- [Trecho citado]
_ _ _ _ _

A mentira tem servido para atacar adversários, destruir reputações e ganhar eleições.
Inspirado no filme La La Land, grafite numa rua de Londres satiriza o fiasco do Brexit.
Inspirado no filme La La Land, grafite numa rua de Londres satiriza o fiasco do Brexit.

Por Marco Lacerda*
No que consiste a mentira? É lícito mentir? Existe alguma circunstância em que a mentira pode evitar um mal maior? A origem da mentira está na imagem idealizada que temos de nós mesmos e que desejamos impor aos outros. Mentira é o nome dado às afirmações ou negações falsas ditas por alguém que sabe (ou suspeita) de tal falsidade e, na maioria das vezes, espera que seus ouvintes acreditem no que é dito. Trata-se de uma praga que vem de longe, desde a mentira de Judas Iscariotes selada com o beijo da traição a Jesus Cristo, até a avalanche de falsidades que hoje inundam as redes sociais.
Por isso e muito mais, a mentira é um dos pesadelos destes tempos de interação entre a política e as redes. Mais do que nunca, a mentira serve para atacar adversários, destruir reputações, agrupar e separar pessoas, formar comunidades, ganhar eleições e/ou manter-se no poder.
A mentira tornou-se um esporte em regiões do mundo como Rússia, Coreia do Norte, Oriente Médio, Brasil e entre extrema-direita e extrema-esquerda de todo o planeta. Sabe-se que a mentira foi a principal responsável pela vitória do Brexit, de Donald Trump e outros presidentes. Com frequência, a mídia internacional aponta a mentira como principal responsável pelo êxito de Jair Bolsonaro, embora Trump seja hors-concours em matéria de balelas quando aciona o seu tuíter.
Tudo isso, porém, fica pequeno se comparado ao Brexit, hoje considerado a maior mentira de todos os tempos, vendida ao eleitorado quando do referendo de 2016. Em meio a uma torrente de fake news e uma crise de refugiados que fez das migrações motivo de cólera política em toda a Europa, os britânicos votaram a favor da saída do Reino Unido do bloco europeu, por 52% a 48% dos votos.
Um pântano de mentiras e táticas fraudulentas levou o povo a acreditar que, livres das regras impostas pela União Europeia, os britânicos teriam uma vida melhor. Esses mesmos eleitores agora sabem que foram enganados pelas promessas da campanha em defesa da retirada, principalmente, a ideia de que o Reino Unido poderia manter o status de inserção e influência no plano europeu e mundial sem ter de se submeter à burocracia de uma entidade supranacional.

_ _ _ _ _

- [Material fornecido]
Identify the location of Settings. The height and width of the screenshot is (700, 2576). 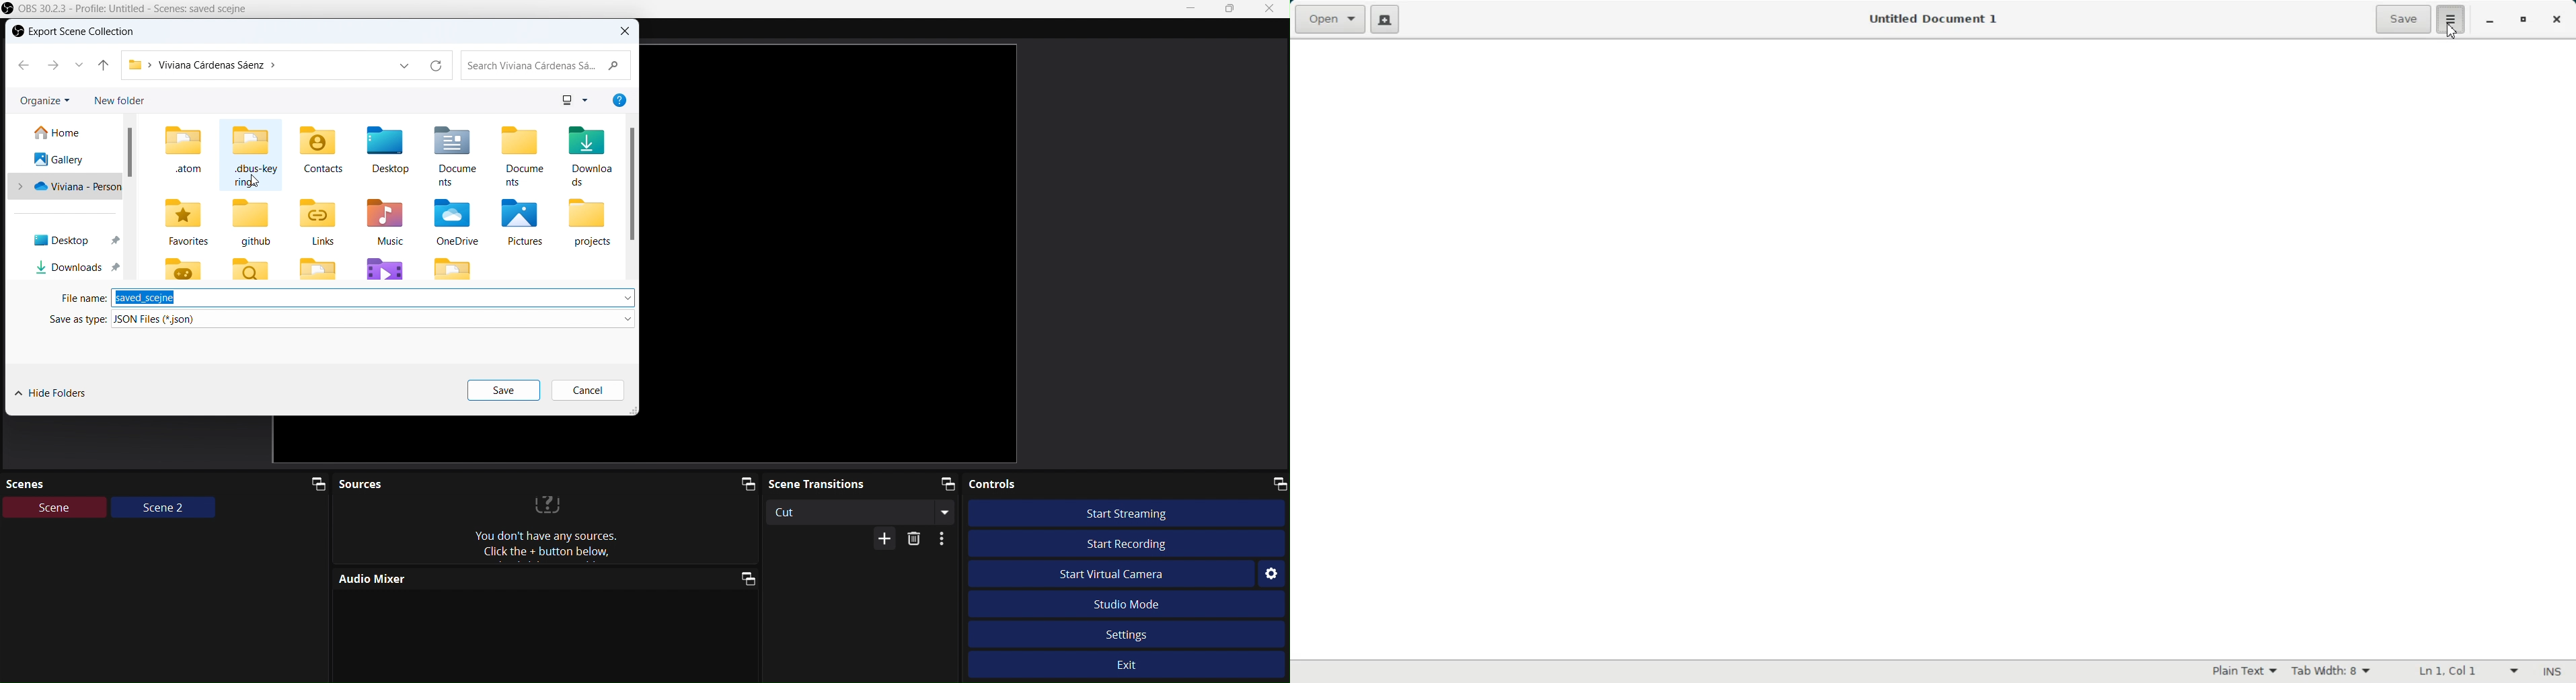
(1271, 575).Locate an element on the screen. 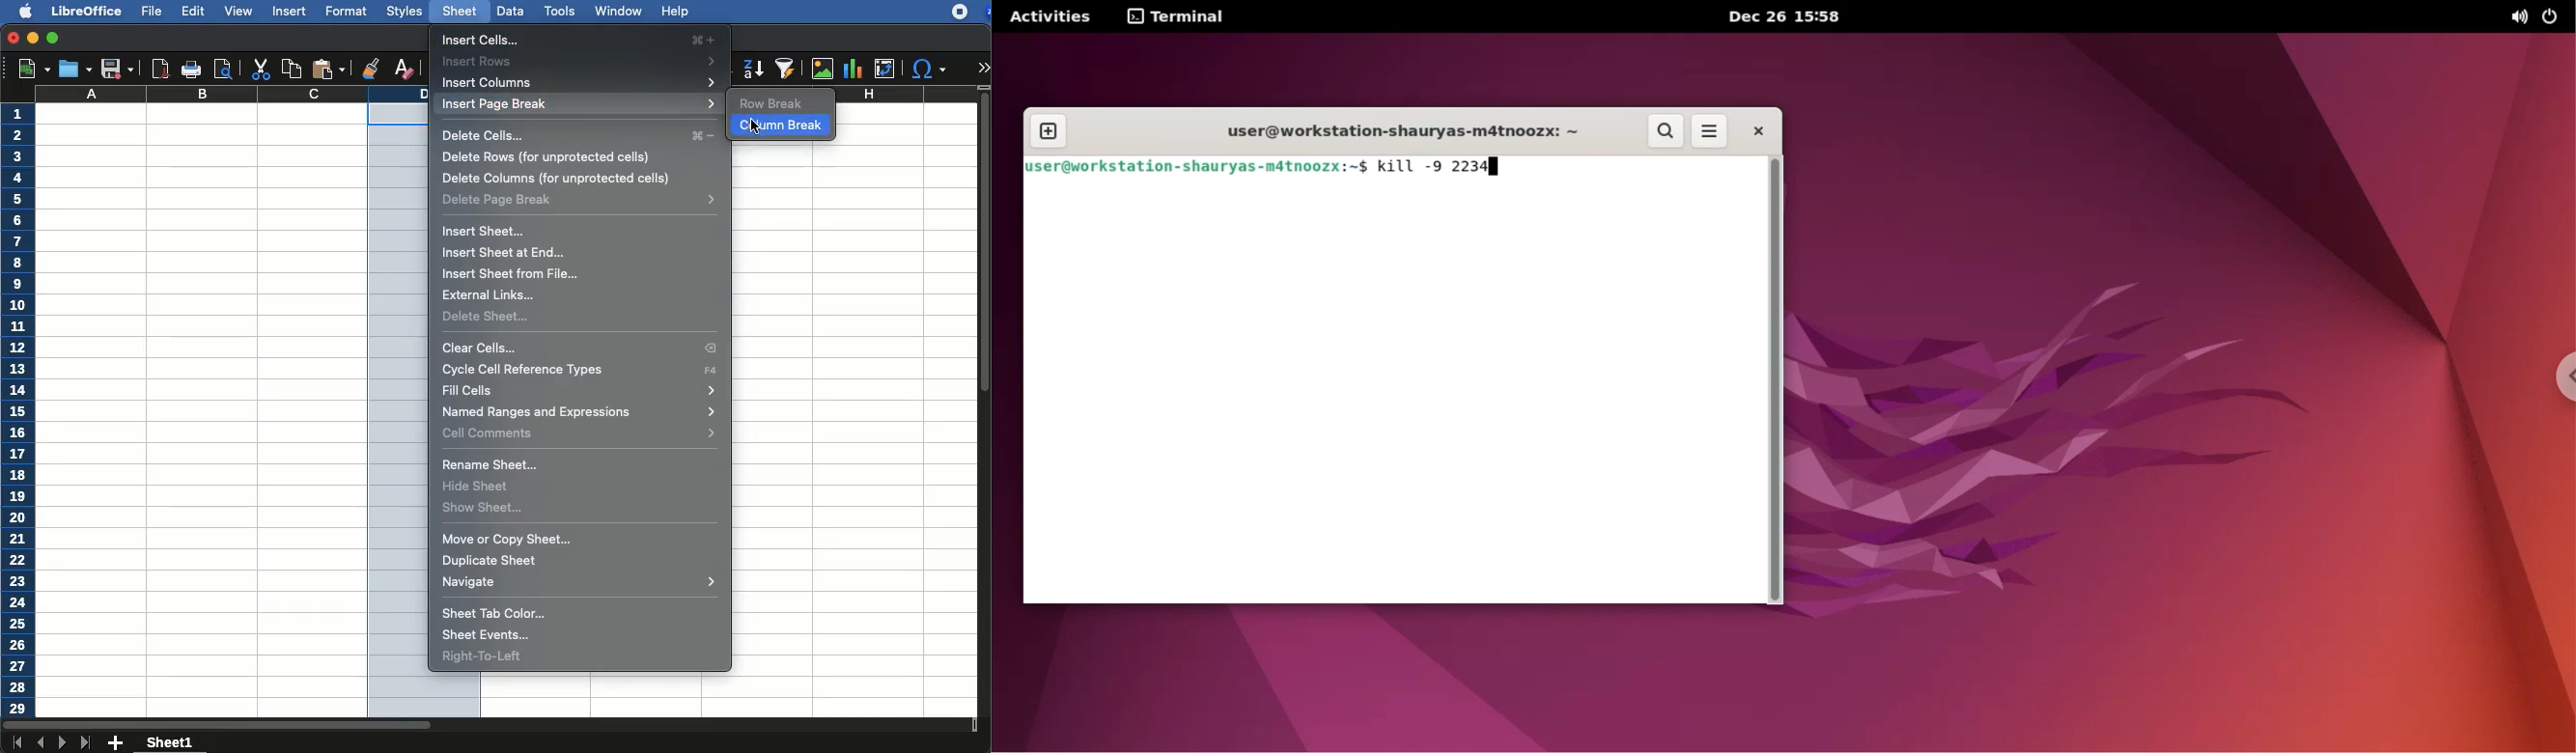 This screenshot has width=2576, height=756. maximize is located at coordinates (54, 39).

_ _ _ _ _

- [Tarefas]
[a] Repita sem nenhuma alteração a parte do texto sobre a mentira e o Brexit que começa em "Por Marco Lacerda*" e termina em "as redes sociais.".
[b] Retome o texto sobre a mentira e o Brexit e continue-o a partir da última frase apresentada.

- [Respostas por tarefa]
[a]
Por Marco Lacerda*
No que consiste a mentira? É lícito mentir? Existe alguma circunstância em que a mentira pode evitar um mal maior? A origem da mentira está na imagem idealizada que temos de nós mesmos e que desejamos impor aos outros. Mentira é o nome dado às afirmações ou negações falsas ditas por alguém que sabe (ou suspeita) de tal falsidade e, na maioria das vezes, espera que seus ouvintes acreditem no que é dito. Trata-se de uma praga que vem de longe, desde a mentira de Judas Iscariotes selada com o beijo da traição a Jesus Cristo, até a avalanche de falsidades que hoje inundam as redes sociais.

[b]
Outra grande fraude que entrou para a história diz respeito à invasão do Iraque pelos Estados Unidos, um capítulo brutal da guerra ao terrorismo declarada pelo presidente George W. Bush, após os atentados de 11 de setembro de 2001. Em fevereiro de 2003, o secretário de Estado norte-americano, Colin Powell, discursou no Conselho de Segurança das Nações Unidas. Seis semanas antes do início da guerra, Powell passou 76 minutos tentando influenciar a opinião pública internacional a aprovar a guerra. Alegou que Saddam Hussein possuía armas biológicas e químicas de destruição maciça, que seu regime apoiava o terrorismo internacional e pretendia construir armas nucleares.
O discurso de Powell culminou numa acusação, apoiada por ilustrações detalhadas, de que o Iraque havia convertido uma frota de caminhões em laboratórios móveis de armas químicas e biológicas para fugir ao controle dos inspetores das Nações Unidas. Mais tarde, todas essas afirmações foram dadas como falsas. Em 2005, o próprio Colin Powell descreveu o discurso como uma mancha em sua carreira. O saldo dessa suposta guerra ao terror custou a vida de 500 mil pessoas, entre americanos e iraquianos.
O homem começou a mentir assim que se juntou em grupos, e nunca mais parou.
Joseph Goebbels: "Uma mentira contada mil vezes, torna-se uma verdade".
O presidente Jair Bolsonaro é um colecionador de mentiras. Durante a campanha eleitoral e nesses quase cinco meses de governo ele deu show de bola no assunto. Senão, vejamos:
- “Somos o país que mais preserva o meio ambiente”.
- “Onde você viu,  no mundo, uma ditadura entregar o governo de forma pacífica para a oposição? Só no Brasil. Então, não houve ditadura”.
- “O PT aprovou uma 'bolsa família' unicamente para travestis e transexuais”.
- “O português nem pisava na África. Eram os próprios negros que entregavam os escravos”.
- "O problema do Brasil é a classe política".
A última declaração, acima, beira o cinismo, já que a classe política foi o reduto de Bolsonaro nos últimos 30 anos, mas deixa pra lá...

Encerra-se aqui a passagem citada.